Według portalu gazeta.pl – skrajnie antyrządowego, trzeba wziąć na to poprawkę – poszczególne ministerstwa mają problem z przejściem do pracy zdalnej. Choć rząd sam do niej namawia, to nie jest w stanie wypełnić własnych wskazówek.
Portal przeprowadził ponoć wywiady z pracownikami różnych ministerstw. Źródła są jednak anonimowe, więc nie można stwierdzić na ile są to wiarygodne informacje.
„Kiepsko – jak wynika z naszych rozmów – jest w resortach rodziny, pracy i polityki społecznej, klimatu oraz edukacji” – czytamy.
„Przygotowane było tylko Ministerstwo Zdrowia”
– Wszyscy pochwalają to, że rząd wymyślił jak to teraz pracownicy mają przechodzić na pracę zdalną, ale w praktyce u nas wygląda to tak, że często się nie da – mówi jeden z pracowników w rozmowie z portalem.
– Nie mamy laptopów.

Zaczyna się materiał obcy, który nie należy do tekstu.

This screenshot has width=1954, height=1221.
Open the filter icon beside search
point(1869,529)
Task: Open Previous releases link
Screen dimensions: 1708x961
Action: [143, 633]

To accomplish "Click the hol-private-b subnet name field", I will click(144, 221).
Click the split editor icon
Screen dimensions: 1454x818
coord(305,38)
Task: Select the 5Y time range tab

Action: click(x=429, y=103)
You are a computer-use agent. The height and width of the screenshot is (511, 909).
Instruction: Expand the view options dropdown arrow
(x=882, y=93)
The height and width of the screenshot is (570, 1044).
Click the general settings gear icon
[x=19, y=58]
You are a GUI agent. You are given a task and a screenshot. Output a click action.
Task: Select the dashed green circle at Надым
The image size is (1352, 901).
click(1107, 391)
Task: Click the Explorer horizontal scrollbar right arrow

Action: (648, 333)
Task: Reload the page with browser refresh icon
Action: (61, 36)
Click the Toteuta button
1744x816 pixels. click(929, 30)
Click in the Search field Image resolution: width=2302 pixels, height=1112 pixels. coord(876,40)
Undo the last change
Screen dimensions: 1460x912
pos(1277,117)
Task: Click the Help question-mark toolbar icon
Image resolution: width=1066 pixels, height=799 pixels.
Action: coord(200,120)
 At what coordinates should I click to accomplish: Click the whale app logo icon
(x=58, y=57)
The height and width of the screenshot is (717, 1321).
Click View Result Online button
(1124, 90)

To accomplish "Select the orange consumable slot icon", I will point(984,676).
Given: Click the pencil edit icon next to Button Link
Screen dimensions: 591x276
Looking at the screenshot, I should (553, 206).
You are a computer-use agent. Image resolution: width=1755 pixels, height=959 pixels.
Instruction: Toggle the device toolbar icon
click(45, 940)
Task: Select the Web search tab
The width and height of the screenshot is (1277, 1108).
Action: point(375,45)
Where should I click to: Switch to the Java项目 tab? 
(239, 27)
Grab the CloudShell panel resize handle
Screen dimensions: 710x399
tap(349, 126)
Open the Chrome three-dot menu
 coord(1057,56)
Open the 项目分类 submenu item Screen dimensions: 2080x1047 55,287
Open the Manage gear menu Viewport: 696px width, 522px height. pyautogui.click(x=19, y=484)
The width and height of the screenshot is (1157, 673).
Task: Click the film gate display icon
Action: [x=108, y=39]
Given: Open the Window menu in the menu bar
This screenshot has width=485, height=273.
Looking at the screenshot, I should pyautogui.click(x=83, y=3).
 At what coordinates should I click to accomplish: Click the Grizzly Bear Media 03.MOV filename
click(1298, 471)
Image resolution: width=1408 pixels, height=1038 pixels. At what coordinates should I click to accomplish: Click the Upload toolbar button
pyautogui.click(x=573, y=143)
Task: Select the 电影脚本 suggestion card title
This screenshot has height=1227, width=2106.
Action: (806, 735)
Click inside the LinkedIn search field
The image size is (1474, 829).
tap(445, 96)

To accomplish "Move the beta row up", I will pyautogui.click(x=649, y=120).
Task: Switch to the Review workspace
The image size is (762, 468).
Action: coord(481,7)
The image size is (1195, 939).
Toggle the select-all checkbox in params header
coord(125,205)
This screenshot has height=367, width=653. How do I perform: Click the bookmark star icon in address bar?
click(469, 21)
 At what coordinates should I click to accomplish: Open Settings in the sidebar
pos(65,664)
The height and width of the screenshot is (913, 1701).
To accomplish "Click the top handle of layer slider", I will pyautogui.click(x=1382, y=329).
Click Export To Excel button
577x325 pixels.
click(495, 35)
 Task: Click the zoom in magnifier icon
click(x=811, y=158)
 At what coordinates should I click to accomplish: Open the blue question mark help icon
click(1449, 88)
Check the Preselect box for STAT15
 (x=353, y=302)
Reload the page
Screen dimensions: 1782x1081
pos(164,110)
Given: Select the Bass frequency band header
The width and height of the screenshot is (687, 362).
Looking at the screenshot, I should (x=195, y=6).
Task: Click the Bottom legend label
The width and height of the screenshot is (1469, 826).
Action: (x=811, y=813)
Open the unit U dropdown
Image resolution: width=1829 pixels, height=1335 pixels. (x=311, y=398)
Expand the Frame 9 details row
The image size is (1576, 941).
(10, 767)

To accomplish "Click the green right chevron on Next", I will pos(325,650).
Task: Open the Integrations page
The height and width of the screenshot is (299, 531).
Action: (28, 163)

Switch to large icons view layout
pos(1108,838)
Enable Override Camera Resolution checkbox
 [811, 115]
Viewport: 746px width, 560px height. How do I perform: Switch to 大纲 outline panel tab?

Nikt nigdy nie przewidział, że będzie trzeba kiedyś pracować zdalnie, więc nigdy nie było w budżecie pieniędzy na ich kupienie. Laptopów jest po prostu o wiele za mało, dużo mniej niż pracowników. Standardem pracy od lat są komputery stacjonarne. Ministerstwo nie jest przygotowane na taki kryzys jak obecny – mówi ktoś inny.
– Na cały wydział są dwa służbowe laptopy. Na cały departament – cztery. No to komu je dać, skoro w departamencie pracuje kilkadziesiąt osób? – usłyszeli ponoć dziennikarze z gazety.pl od jednego z pracowników.
– Przyszedł email, że ogólnie zalecana jest teraz praca zdalna, ale w praktyce jeśli ktoś nie ma służbowego laptopa, to nie może przejść na tryb zdalny. A przecież mało kto go ma. Od lat był nacisk na to, że każdy musi mieć komputer stacjonarny, a najlepiej jeszcze przywiercony do biurka […] Pic na wodę. Urząd nie jest gotowy.
Dużo lepiej przygotowany był resort obecnego ministra zdrowia Łukasza Szumowskiego.
– W Ministerstwie Zdrowia wygląda to inaczej. Cały wydział pracował na laptopach, więc w jednej chwili zapadła decyzja: zabierać je do domów i pracować zdalnie – opowiada jeden z pracowników tego właśnie ministerstwa.
Jeśli te rewelacje okażą się prawdziwe, to mamy do czynienia z prawdziwym „państwem z dykty”.